Ducking stool for suffragettes. Image courtesy of Mentalfloss.com.

We have all heard of the girl who asked what was the difference between a Suffragist and a Suffragette, as she pronounced it, and the answer made [by] her [was] that the ‘Suffragist jist wants the vote, while the Suffragette means to get it.’

From 1914 journal Suffragette of the British Women’s Social & Political Union (WSPU). Quoted in Time.com.

When the women’s suffrage movement grew large and loud at the start of the 20th century, a British journalist mocked the suffragists by changing the ending of their label to the diminutive “ette.” The Brits, under the radicalized Women’s Social & Political Union (WPSU) founded by Emmeline Pankhurst, grabbed the insult and took it for their own. In one WPSU journal, Pankhurst changed the soft “g” to a hard one, emphasizing that they aimed to GET the vote.

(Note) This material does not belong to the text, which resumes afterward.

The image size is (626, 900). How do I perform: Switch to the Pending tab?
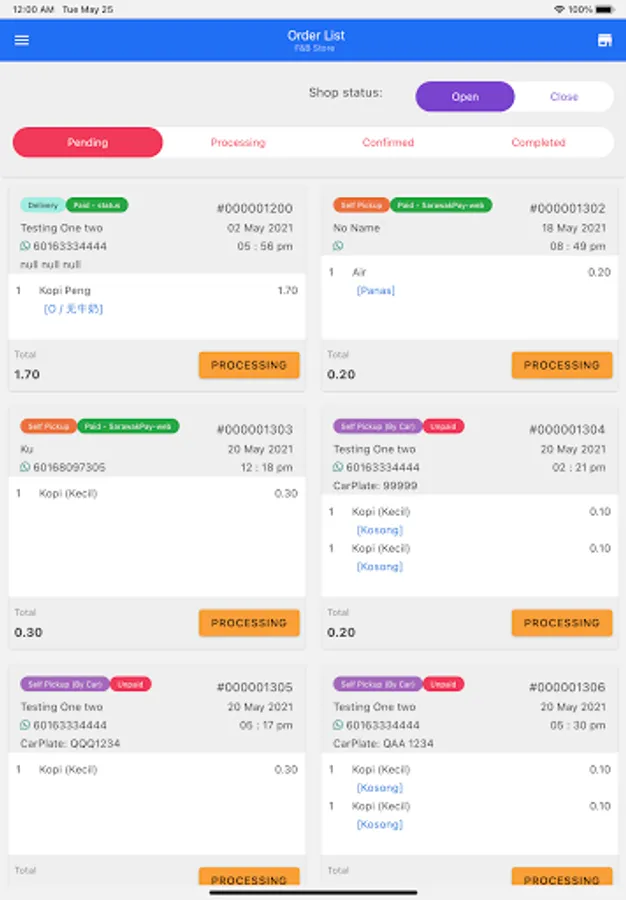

Across the pond, American suffragists hated the change and, to this day, there’s some annoyance from historians that the distinction isn’t understood. Depending on which reference site you access, the term is either derogatory or explanatory. For example, the U.S. National Park Service says that the term is viewed as “offensive” and not used, while a British Library service explains that suffragists were “peaceful” while suffragettes were “militant.”

As we celebrate the 100th anniversary of women winning the right to vote in the United States and revel in triumphant pictures of the sashed marchers, I found it interesting to look at how they’ve been insulted over that same period. The surprising part was how mockery can sometimes be transformed to admiration, using some of the same words or pictures.